Born in Pennsylvania in 1897, Seibert had first-hand experience of the serious impact of infectious diseases. While playing with her siblings, aged 3, Seibert and her elder brother contracted polio. They both survived the disease but Florence Seibert faced lifelong complications. She learned to walk again through the use of braces but was left with a permanent limp.
As an adult Seibert didn’t treat her disability as a setback, saying that because she was disabled, “I couldn’t go out to dance or play, and so I stuck to things that were supposed to be done.” She excelled at them. Despite concerns from family that her disability would hold her back, Seibert received a scholarship to Gaucher College in Maryland with an initial aspiration to study medicine at John Hopkins. She changed paths and earned a PhD in physiological chemistry from Yale University in 1923 where she identified that bacterial contamination in vaccines were inducing fevers and developed a method to distil the water to prevent the contamination.

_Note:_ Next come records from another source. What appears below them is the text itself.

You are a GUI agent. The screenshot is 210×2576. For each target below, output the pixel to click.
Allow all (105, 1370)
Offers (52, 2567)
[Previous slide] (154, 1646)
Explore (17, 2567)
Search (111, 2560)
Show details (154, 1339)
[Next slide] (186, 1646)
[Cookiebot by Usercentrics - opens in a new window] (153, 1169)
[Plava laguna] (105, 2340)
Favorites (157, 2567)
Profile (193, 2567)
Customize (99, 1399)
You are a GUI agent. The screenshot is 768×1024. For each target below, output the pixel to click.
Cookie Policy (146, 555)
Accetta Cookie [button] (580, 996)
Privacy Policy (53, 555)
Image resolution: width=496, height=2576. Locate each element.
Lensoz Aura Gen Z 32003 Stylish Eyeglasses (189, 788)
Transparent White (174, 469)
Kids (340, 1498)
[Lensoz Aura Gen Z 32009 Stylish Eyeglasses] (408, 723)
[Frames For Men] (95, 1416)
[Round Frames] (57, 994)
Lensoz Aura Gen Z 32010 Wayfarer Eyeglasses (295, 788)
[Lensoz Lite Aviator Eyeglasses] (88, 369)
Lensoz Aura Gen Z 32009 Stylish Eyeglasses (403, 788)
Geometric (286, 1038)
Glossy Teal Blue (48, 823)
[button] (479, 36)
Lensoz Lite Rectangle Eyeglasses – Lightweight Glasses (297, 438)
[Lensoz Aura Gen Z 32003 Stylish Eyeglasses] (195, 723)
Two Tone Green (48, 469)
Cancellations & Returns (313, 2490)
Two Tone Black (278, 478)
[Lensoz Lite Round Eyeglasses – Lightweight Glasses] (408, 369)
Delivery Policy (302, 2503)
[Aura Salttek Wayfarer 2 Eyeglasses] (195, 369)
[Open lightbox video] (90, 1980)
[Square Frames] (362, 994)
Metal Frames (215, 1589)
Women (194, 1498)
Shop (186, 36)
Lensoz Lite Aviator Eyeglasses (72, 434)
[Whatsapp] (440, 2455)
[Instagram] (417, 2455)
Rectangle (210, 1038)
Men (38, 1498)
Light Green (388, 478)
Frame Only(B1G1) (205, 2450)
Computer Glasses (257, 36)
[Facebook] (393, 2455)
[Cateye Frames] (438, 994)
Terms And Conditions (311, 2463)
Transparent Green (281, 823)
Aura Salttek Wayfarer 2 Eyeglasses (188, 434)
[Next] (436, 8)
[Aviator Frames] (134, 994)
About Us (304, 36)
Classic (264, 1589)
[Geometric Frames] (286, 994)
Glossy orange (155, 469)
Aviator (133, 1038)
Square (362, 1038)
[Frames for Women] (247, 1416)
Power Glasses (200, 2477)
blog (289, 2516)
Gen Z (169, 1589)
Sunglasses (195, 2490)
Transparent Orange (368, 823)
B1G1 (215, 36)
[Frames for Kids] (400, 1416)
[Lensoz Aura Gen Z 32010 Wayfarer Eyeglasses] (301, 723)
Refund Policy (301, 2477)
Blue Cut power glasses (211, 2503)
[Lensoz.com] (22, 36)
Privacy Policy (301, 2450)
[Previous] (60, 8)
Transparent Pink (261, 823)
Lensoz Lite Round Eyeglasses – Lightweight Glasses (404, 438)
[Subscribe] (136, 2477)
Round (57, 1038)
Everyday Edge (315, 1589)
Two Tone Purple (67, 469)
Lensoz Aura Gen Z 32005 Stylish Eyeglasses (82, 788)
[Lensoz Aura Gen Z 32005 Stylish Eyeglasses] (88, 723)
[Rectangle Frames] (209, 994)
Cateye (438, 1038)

The biggest part of Seibert’s work focussed on tuberculosis. Today, it is estimated that 25% of the world’s population has been infected with tuberculosis and that 5-10% of those infected will eventually develop symptoms. Being able to identify and treat people who have been infected is essential in controlling the spread of the disease.

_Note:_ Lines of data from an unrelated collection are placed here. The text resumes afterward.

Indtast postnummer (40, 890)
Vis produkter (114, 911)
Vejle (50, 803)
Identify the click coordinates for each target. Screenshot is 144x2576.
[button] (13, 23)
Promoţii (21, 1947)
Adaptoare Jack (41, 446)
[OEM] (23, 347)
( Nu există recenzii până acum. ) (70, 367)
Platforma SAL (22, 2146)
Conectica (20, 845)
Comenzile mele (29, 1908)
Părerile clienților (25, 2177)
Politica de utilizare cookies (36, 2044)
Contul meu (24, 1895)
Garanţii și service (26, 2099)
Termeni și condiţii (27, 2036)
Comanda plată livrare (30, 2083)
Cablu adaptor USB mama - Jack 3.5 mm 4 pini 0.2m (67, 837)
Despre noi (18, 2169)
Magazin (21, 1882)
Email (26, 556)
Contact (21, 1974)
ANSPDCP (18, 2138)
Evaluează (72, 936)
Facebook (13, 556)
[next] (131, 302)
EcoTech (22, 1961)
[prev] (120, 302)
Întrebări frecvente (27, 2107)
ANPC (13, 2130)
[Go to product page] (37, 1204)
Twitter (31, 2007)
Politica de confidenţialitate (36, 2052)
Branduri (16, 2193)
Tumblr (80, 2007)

When Seibert started work on tuberculin in the 1930s, Robert Koch had identified that Mycobacterium tuberculosis caused tuberculosis disease and had discovered that injecting his ‘old tuberculin’ into a patient’s arm would produce a reaction if they had been infected with tuberculosis. But the test was unreliable and produced false negatives. Several scientists had worked on this process, including Charles Mantoux who developed the intra-dermal technique that is still used today.
Seibert was the first person to correctly identify and successfully purify the protein that triggers an immune response during a tuberculosis infection. This work meant that Seibert was able to produce large quantities of the tuberculin purified protein derivative (PPD) that was responsible for making the Tuberculin Skin Test reliable and standardised.
Seibert never sought a patent for her purification process, and it was adopted by the United States government in 1941 as a cheap and quick way to test if someone had been infected with tuberculosis. It took until 1952 for this method to be adopted by the World Health Organisation. By the 1960s, Seibert’s method was the global standard and 72 years later, Seibert’s tuberculin PPD is still listed on the World Health Organisation’s essential medicine list.
Florence Seibert lived to see her work recognised when, the year before she died aged 93, she was inducted into the US Women’s Hall of Fame.
This post has been written as part of the Reclaiming narratives: ScienceWrite blog series which highlights the lives and achievements of extraordinary scientists from minoritised groups.